### Required action 1
In the text about the church in Malawi, in what year were the first convert baptisms performed?
### Required action 2
Repeat word for word the part of the Malawi church text that opens with the words containing "In January 1991, there" and closes with "President visited Malawi.".

### Extract provided
· · · ·
- Area: Africa South
- Members: 7,857 (2025)
- Stakes: 2
- Districts: 1
- Wards: 10
- Branches: 11
- Total Congregations: 21
- FamilySearch Centers: 3

= The Church of Jesus Christ of Latter-day Saints in Malawi =

Latter Day Saints Church

The Church of Jesus Christ of Latter-day Saints in Malawi refers to the Church of Jesus Christ of Latter-day Saints (LDS Church) and its members in Malawi. The first convert baptisms were performed in 1992. In 2025, there were 7,857 members in 21 congregations. Malawi was one of the fastest growing countries for LDS Church membership over the past decade.

==History==

In January 1991, there were a small group of American members working in Malawi when Elder Richard P. Lindsay of the Second Quorum of the Seventy and Africa Area President visited Malawi.

The first convert baptisms occurred when Brian and Betty Peedle, missionaries serving in Zimbabwe, drove to Sitima Village in July 1992. They taught and baptized 75 individuals, some waiting as long as 14 years to join the church. These were the first converts to be baptized in the country. Missionary couples traveled to Malawi from Zimbabwe for about a year until unrest from neighboring countries prevented missionaries from entering.
· · · ·
### Given entries
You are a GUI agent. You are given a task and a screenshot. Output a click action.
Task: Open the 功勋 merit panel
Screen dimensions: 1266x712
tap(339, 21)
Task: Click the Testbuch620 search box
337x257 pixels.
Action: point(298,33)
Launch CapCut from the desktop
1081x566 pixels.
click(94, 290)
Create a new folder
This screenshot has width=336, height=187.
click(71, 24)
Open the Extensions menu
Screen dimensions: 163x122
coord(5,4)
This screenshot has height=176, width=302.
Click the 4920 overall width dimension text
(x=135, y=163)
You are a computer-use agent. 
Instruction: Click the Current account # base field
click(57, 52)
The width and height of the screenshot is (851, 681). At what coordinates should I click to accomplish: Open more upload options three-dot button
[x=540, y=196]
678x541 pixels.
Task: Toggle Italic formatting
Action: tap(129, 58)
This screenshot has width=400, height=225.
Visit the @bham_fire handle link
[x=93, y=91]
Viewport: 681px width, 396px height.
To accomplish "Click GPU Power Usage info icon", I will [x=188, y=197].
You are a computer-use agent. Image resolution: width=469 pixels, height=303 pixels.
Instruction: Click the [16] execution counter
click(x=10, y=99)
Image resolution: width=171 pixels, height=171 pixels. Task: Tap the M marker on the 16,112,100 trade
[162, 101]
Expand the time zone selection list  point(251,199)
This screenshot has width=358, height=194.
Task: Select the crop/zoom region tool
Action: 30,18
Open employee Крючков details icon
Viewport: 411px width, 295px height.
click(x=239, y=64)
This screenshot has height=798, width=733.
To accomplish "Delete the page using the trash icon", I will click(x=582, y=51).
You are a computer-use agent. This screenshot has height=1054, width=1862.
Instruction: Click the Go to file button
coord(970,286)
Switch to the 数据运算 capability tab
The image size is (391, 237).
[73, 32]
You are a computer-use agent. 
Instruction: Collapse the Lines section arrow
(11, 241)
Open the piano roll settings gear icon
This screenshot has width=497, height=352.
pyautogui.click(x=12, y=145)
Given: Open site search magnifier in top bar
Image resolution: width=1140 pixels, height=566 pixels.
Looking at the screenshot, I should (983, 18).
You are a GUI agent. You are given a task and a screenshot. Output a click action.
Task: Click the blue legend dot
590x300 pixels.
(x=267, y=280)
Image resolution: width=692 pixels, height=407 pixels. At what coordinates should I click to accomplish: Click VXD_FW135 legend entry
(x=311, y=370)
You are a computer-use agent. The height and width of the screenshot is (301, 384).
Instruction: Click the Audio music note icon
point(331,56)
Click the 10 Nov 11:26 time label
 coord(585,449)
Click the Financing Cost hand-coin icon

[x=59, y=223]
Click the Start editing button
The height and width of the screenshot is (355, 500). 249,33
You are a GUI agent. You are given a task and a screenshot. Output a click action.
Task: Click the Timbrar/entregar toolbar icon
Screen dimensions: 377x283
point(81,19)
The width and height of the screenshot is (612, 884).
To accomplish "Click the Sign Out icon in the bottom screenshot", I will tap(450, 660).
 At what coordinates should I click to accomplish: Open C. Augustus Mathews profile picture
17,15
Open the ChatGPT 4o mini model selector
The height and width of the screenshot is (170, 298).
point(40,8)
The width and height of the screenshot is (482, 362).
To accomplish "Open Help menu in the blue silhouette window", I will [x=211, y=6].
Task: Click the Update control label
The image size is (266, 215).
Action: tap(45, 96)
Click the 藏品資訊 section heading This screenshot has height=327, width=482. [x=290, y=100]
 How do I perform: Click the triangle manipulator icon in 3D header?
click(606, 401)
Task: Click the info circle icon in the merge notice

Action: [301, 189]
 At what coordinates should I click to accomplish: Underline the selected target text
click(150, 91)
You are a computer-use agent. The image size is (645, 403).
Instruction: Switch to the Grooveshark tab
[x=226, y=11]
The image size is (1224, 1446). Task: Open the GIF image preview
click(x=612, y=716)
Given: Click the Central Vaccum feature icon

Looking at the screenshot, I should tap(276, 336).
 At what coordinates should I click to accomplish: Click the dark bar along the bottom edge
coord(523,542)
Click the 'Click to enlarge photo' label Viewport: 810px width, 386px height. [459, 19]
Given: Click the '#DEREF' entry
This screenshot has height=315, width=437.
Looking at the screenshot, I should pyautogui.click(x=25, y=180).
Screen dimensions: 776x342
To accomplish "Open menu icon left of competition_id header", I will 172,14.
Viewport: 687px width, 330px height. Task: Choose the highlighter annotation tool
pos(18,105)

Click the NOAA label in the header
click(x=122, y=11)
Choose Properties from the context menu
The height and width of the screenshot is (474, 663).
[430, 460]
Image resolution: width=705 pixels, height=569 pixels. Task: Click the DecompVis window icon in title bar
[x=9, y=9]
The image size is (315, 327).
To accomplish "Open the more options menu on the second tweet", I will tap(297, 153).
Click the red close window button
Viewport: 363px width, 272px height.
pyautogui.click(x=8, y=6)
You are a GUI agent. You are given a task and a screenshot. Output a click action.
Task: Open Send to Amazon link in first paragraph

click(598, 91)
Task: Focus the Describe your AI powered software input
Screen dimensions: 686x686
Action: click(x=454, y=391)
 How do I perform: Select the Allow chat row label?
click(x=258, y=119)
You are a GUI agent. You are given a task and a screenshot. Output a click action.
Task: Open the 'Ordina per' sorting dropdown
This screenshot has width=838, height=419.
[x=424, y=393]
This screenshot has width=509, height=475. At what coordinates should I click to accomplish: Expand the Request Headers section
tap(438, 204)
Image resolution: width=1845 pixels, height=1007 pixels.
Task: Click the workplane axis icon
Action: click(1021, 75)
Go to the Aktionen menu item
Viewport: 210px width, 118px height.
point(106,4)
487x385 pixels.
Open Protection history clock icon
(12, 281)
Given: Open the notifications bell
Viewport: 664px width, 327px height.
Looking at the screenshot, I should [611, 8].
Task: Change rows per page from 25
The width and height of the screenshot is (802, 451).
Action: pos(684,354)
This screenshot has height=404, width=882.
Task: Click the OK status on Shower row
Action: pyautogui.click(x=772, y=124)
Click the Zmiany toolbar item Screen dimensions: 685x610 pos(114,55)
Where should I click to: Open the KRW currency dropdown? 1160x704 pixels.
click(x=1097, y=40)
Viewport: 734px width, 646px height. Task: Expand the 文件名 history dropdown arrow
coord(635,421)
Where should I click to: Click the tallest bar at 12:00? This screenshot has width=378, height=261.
· · · ·
### Answer 1
1992

### Answer 2
In January 1991, there were a small group of American members working in Malawi when Elder Richard P. Lindsay of the Second Quorum of the Seventy and Africa Area President visited Malawi.